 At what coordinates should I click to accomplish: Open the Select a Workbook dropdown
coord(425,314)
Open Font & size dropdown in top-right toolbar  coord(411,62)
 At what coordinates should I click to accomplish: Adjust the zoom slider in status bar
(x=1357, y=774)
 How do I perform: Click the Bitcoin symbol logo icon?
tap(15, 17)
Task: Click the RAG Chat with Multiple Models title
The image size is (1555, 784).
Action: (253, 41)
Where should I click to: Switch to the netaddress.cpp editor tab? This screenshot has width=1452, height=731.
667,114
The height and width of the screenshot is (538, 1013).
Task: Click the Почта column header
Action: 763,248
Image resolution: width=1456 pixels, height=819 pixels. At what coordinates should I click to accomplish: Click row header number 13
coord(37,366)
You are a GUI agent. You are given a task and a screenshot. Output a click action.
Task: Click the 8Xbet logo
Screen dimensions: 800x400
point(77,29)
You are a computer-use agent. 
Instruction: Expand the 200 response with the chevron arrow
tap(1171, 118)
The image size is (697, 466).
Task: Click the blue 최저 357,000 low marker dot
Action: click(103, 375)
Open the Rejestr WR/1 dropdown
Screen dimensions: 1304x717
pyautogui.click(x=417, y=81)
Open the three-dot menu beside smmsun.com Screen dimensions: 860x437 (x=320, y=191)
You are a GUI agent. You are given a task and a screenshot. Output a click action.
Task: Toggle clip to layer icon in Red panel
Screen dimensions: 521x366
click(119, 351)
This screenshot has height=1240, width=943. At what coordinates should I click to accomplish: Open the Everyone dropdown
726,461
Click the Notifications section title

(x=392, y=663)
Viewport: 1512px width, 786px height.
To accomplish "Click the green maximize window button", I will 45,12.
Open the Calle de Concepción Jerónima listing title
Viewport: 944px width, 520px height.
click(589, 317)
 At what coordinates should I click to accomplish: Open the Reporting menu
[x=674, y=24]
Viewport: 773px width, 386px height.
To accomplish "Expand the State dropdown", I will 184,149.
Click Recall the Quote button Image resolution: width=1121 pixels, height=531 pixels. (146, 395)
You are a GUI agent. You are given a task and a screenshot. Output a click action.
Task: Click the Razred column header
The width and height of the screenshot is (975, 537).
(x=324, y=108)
--------------------------------
Task details: Can you convert the records above into a JSON list of strings, with one string per line and blank lines left out?

Output for this exercise:
[
  " At what coordinates should I click to accomplish: Open the Select a Workbook dropdown",
  "coord(425,314)",
  "Open Font & size dropdown in top-right toolbar  coord(411,62)",
  " At what coordinates should I click to accomplish: Adjust the zoom slider in status bar",
  "(x=1357, y=774)",
  " How do I perform: Click the Bitcoin symbol logo icon?",
  "tap(15, 17)",
  "Task: Click the RAG Chat with Multiple Models title",
  "The image size is (1555, 784).",
  "Action: (253, 41)",
  "Where should I click to: Switch to the netaddress.cpp editor tab? This screenshot has width=1452, height=731.",
  "667,114",
  "The height and width of the screenshot is (538, 1013).",
  "Task: Click the Почта column header",
  "Action: 763,248",
  "Image resolution: width=1456 pixels, height=819 pixels. At what coordinates should I click to accomplish: Click row header number 13",
  "coord(37,366)",
  "You are a GUI agent. You are given a task and a screenshot. Output a click action.",
  "Task: Click the 8Xbet logo",
  "Screen dimensions: 800x400",
  "point(77,29)",
  "You are a computer-use agent. ",
  "Instruction: Expand the 200 response with the chevron arrow",
  "tap(1171, 118)",
  "The image size is (697, 466).",
  "Task: Click the blue 최저 357,000 low marker dot",
  "Action: click(103, 375)",
  "Open the Rejestr WR/1 dropdown",
  "Screen dimensions: 1304x717",
  "pyautogui.click(x=417, y=81)",
  "Open the three-dot menu beside smmsun.com Screen dimensions: 860x437 (x=320, y=191)",
  "You are a GUI agent. You are given a task and a screenshot. Output a click action.",
  "Task: Toggle clip to layer icon in Red panel",
  "Screen dimensions: 521x366",
  "click(119, 351)",
  "This screenshot has height=1240, width=943. At what coordinates should I click to accomplish: Open the Everyone dropdown",
  "726,461",
  "Click the Notifications section title",
  "(x=392, y=663)",
  "Viewport: 1512px width, 786px height.",
  "To accomplish \"Click the green maximize window button\", I will 45,12.",
  "Open the Calle de Concepción Jerónima listing title",
  "Viewport: 944px width, 520px height.",
  "click(589, 317)",
  " At what coordinates should I click to accomplish: Open the Reporting menu",
  "[x=674, y=24]",
  "Viewport: 773px width, 386px height.",
  "To accomplish \"Expand the State dropdown\", I will 184,149.",
  "Click Recall the Quote button Image resolution: width=1121 pixels, height=531 pixels. (146, 395)",
  "You are a GUI agent. You are given a task and a screenshot. Output a click action.",
  "Task: Click the Razred column header",
  "The width and height of the screenshot is (975, 537).",
  "(x=324, y=108)"
]